While in their sequence in the sacred page verses 19 and 20 of Acts 11: follow the
narrative concerning Cornelius, the events they describe occurred at a much earlier
period, when the persecution arose about Stephen. This was before the conversion of
Paul. At first these scattered believers limited their ministry "to Jews only", but later,
certain men from Cyrene and Cyprus evangelized the Greek-speaking Jews, the Grecians.
Stephen had been martyred largely at the instigation of Hellenistes, or Greek-speaking
Jews (Acts 6: 9), and it was the same class that plotted the assassination of Paul after his
conversion (Acts 9: 29). It would therefore be a signal triumph of the gospel for a great
company of these Greek-speaking Jews to be brought to acknowledge the Lord. The fact
that Barnabas was cognizant of the Grecian plot against the life of the apostle makes it
doubly interesting that he should seek Saul and bring him back from Tarsus to Antioch.

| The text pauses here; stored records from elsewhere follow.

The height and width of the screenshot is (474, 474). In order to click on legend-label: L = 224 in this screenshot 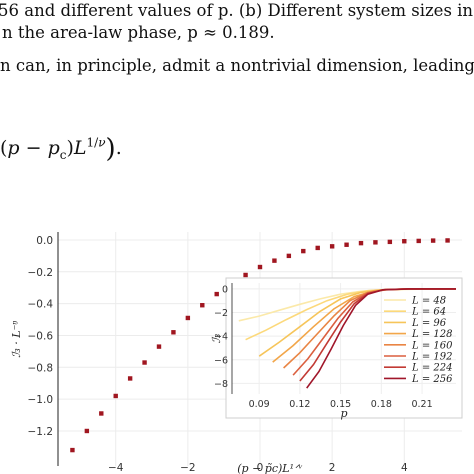, I will do `click(432, 368)`.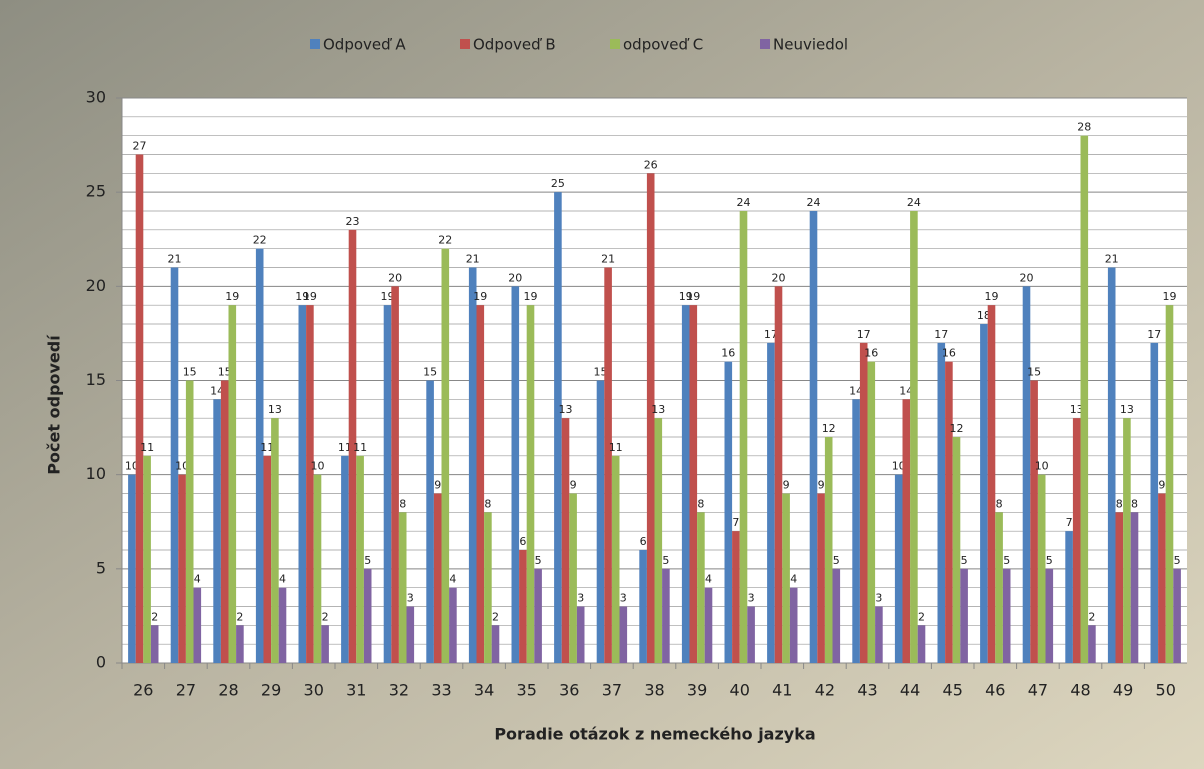 This screenshot has width=1204, height=769. Describe the element at coordinates (992, 296) in the screenshot. I see `data-label: 19` at that location. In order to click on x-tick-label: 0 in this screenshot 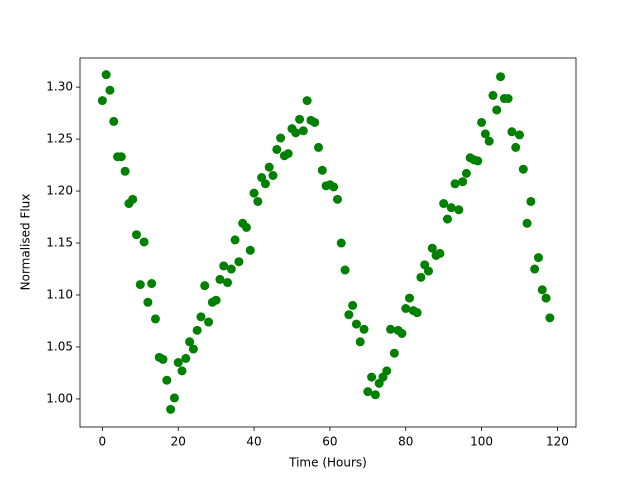, I will do `click(103, 442)`.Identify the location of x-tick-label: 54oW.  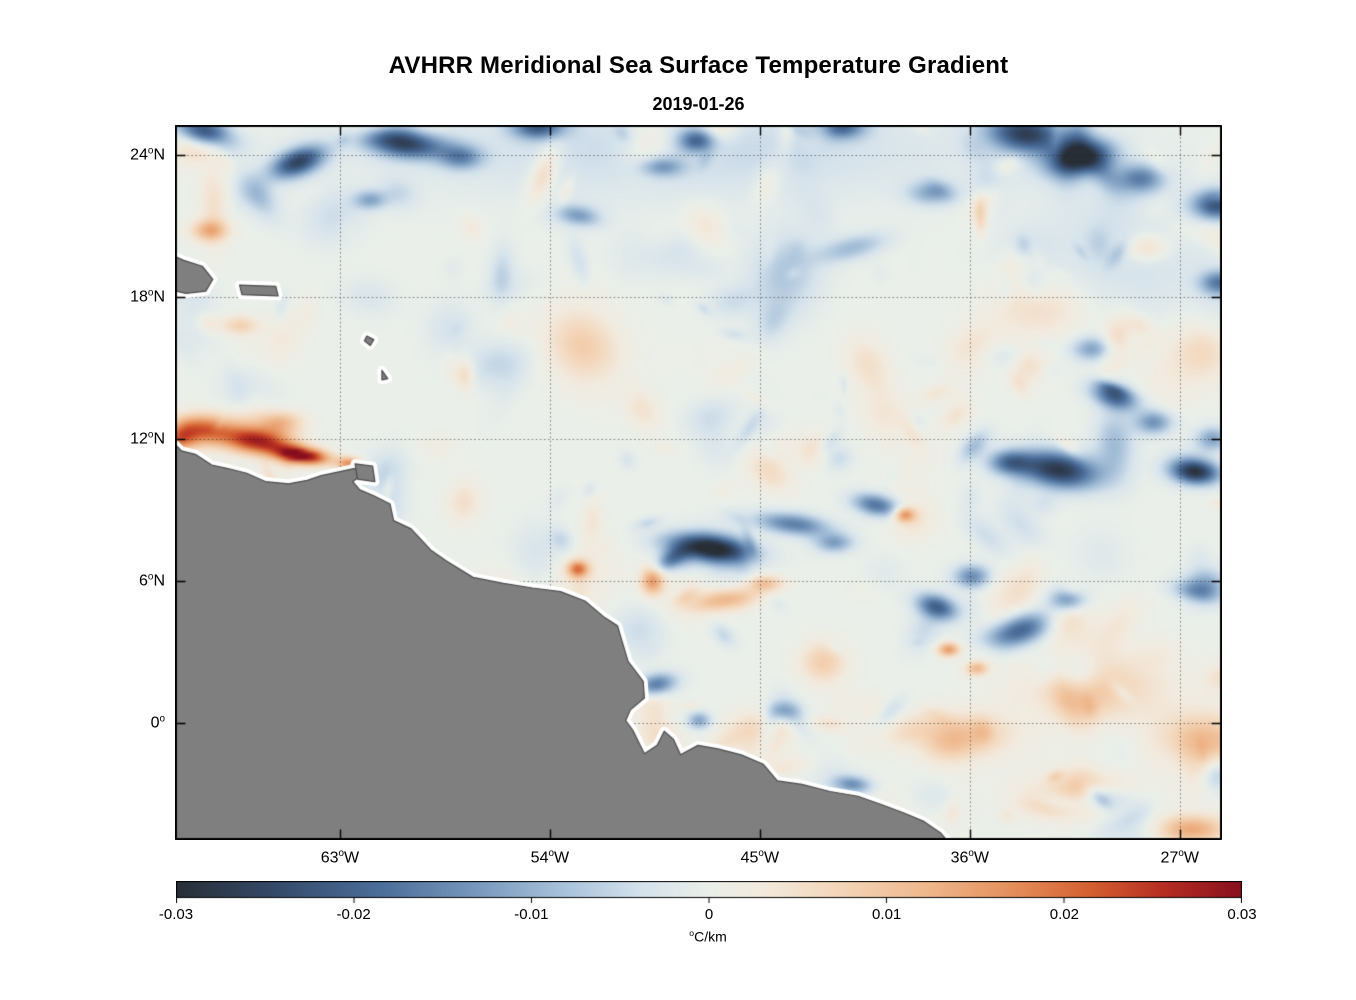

Second, the Revised Text: The margin of the R.V. reminds the reader that while
"Greeks" is placed in the text, many ancient authorities read "Grecian Jews". The main
arguments in favour of the Reviser's reading are (1) The trend of the narrative rather
leads us to expect an added triumph, yet it would make no point if these conversions at
Antioch were merely among the Jewish population. (2) The conversion of a number of
Greek-speaking Jews at Antioch would not have excited special notice, nor necessitated
that special mission of Barnabas.
"The entire context, therefore, conclusively proves that Hellenes, `Greeks', is the right
reading, and it has accordingly been received into the text in spite of external evidence
against it by all the best editors" (Farrar).

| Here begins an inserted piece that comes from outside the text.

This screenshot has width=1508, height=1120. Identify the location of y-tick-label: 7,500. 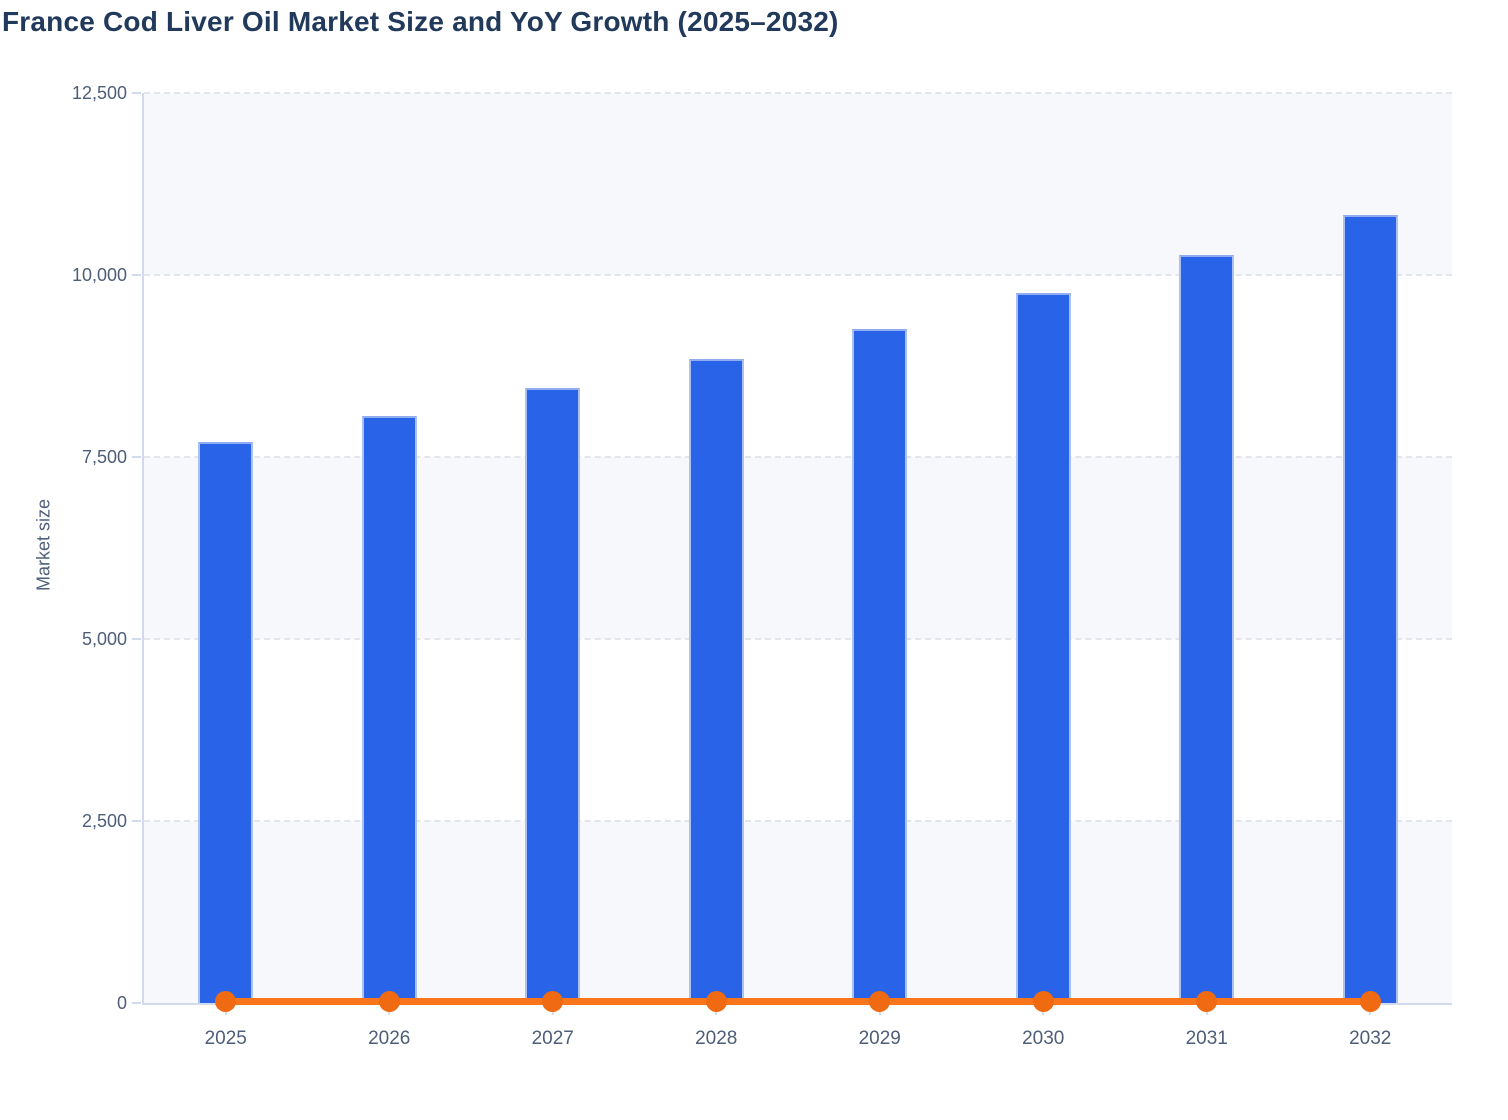
(104, 457).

But we should not be content to introduce a reading into the text because of the
deductions of commentators. Our first concern is to ascertain what is written in the
Scriptures, and then to seek explanation. If we are to allow our opinion as to the fitness
of a rendering to override evidences, where will it lead us? Our own conclusion is that
the ministry of the dispersion at Antioch did not go so far as the inclusion of the
uncircumcised Gentile, and that as there had already arisen grave troubles at Jerusalem on
account of the conversion of the "Grecians", those in authority made no delay in sending
Barnabas, "a good man" (Acts 11: 24), and one most likely to conciliate where friction
When Barnabas had studied the situation at Antioch, he seems to have felt that the
case demanded something freer and less cramped than any ministry that might be
expected to emanate from Jerusalem: someone of the stamp of the martyred Stephen was
needed. Immediately there would come to his mind Saul of Tarsus. Without hesitation
he traveled north, and not without difficulty, as the original indicates he found Saul.